Inflation in Shipbuilding

The Congressional Budget Office, July 2012 “An Analysis of the Navy’s Fiscal Year 2013 Shipbuilding Plan” (pdf), has an interesting sidebar, that applies to the Coast Guard as well as the Navy. It confirms what we have noted before (“Comparing Apples and Oranges-Ships and Cars”) The cost of ship building in the US is going up at a faster rate than inflation in general.

“Inflation in Shipbuilding

“An important factor affecting the Navy’s and the Congressional Budget Office’s (CBO’s) estimates is assumptions about future increases in the cost of building naval ships. The Department of Defense (DoD) has an overall estimate of future inflation (known as an inflator) that it uses to project increases in the costs of its procurement programs. However, according to the Navy, DoD’s inflator is lower than the actual inflation that occurred in the naval shipbuilding industry in the past decade. The Navy provided CBO with a historical shipbuilding index for 1960 through 2011 that incorporates the growth in the costs of labor and materials that the industry has experienced in the past. To project ship inflation for 2012 through 2018, the service extrapolated from that historical experience, using a weighted composite of annual percentage changes in the costs of labor and materials specific to shipbuilding. Those data are based on information provided by the shipyards about labor costs in the past, as well as on advance pricing agreements, vendor surveys, and projections of the cost of materials from the Bureau of Labor Statistics.
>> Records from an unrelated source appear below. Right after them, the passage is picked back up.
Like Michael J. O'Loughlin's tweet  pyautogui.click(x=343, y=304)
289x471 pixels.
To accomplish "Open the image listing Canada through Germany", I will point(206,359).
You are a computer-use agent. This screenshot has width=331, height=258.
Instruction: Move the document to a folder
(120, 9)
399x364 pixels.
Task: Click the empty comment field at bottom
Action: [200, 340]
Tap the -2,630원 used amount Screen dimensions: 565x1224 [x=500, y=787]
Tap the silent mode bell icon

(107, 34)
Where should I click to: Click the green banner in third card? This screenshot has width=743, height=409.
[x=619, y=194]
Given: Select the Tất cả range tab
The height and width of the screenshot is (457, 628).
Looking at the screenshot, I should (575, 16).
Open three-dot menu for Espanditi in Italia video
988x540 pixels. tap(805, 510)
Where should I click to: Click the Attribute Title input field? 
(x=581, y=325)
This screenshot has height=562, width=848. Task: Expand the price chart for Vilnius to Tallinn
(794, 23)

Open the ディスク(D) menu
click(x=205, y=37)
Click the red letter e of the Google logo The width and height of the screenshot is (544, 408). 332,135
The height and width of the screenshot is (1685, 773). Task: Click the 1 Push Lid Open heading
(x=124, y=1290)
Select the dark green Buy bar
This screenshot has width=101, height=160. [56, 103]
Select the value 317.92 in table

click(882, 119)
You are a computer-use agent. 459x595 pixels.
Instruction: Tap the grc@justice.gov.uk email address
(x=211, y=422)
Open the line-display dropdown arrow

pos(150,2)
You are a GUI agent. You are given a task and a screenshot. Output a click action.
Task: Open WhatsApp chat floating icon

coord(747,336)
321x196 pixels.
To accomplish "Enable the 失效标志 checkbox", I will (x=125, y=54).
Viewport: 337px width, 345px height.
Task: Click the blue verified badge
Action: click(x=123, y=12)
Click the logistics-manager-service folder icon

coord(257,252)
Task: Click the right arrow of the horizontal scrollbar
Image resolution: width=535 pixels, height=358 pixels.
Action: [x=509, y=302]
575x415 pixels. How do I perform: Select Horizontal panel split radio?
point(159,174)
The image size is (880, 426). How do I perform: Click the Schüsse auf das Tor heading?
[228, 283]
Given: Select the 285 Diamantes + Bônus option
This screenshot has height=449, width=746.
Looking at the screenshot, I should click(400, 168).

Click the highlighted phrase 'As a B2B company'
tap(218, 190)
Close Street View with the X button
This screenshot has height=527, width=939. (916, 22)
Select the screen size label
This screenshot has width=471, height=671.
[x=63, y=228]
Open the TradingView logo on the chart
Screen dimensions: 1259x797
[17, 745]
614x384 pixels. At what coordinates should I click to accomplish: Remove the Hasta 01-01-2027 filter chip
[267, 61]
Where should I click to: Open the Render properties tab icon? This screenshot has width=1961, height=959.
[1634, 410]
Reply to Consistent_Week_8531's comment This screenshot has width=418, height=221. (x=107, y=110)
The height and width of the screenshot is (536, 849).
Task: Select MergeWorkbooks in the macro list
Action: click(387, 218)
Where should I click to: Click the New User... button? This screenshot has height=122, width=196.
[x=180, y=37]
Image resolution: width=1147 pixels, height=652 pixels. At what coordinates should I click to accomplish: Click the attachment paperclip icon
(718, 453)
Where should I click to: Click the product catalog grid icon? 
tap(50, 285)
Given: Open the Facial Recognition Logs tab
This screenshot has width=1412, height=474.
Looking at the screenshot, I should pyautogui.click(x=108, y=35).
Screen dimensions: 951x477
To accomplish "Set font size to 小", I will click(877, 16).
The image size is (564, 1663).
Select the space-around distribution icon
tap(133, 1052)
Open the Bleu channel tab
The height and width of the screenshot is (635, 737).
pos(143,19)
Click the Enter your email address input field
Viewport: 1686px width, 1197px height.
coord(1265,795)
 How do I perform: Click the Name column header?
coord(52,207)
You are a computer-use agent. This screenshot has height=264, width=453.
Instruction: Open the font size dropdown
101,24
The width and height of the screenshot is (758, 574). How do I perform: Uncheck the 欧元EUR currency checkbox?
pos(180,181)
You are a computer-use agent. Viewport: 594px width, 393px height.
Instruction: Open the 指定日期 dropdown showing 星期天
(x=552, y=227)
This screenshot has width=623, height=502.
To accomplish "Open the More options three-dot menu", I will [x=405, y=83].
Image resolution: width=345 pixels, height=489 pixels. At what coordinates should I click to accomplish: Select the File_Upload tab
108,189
“From 2012 through 2018, the Navy projects, the index will grow at an average annual rate of 2.9 percent. By comparison, the gross domestic product (GDP) price index, which measures the prices of all final goods and services in the economy, will grow at an average annual rate of 1.6 percent between 2012 and 2018, in CBO’s estimation. The difference between the two rates implies that annual inflation will be 1.3 percentage points higher for shipbuilding programs during that period than for the economy as a whole.”

This suggest a number of things.

To some extent, this additional inflation, combined with low production rates, explains growth in the cost of the Coast Guard’s recapitalization over and above normal inflation rates.

We can expect additional actual cost growth in the future. Since cost will be compared to overall inflation rates the Coast Guard can expect more criticism as the project is dragged out.

Since the 10 and 20 year treasury bond rate (about 2.2%) is actually less than the inflation rate in the ship building industry (2.9%), the government would actually save money borrowing to pay for the accelerated construction. In addition construction at a higher rate and possibly multi-year procurements might save as much as an additional savings, possibly as much as 30%.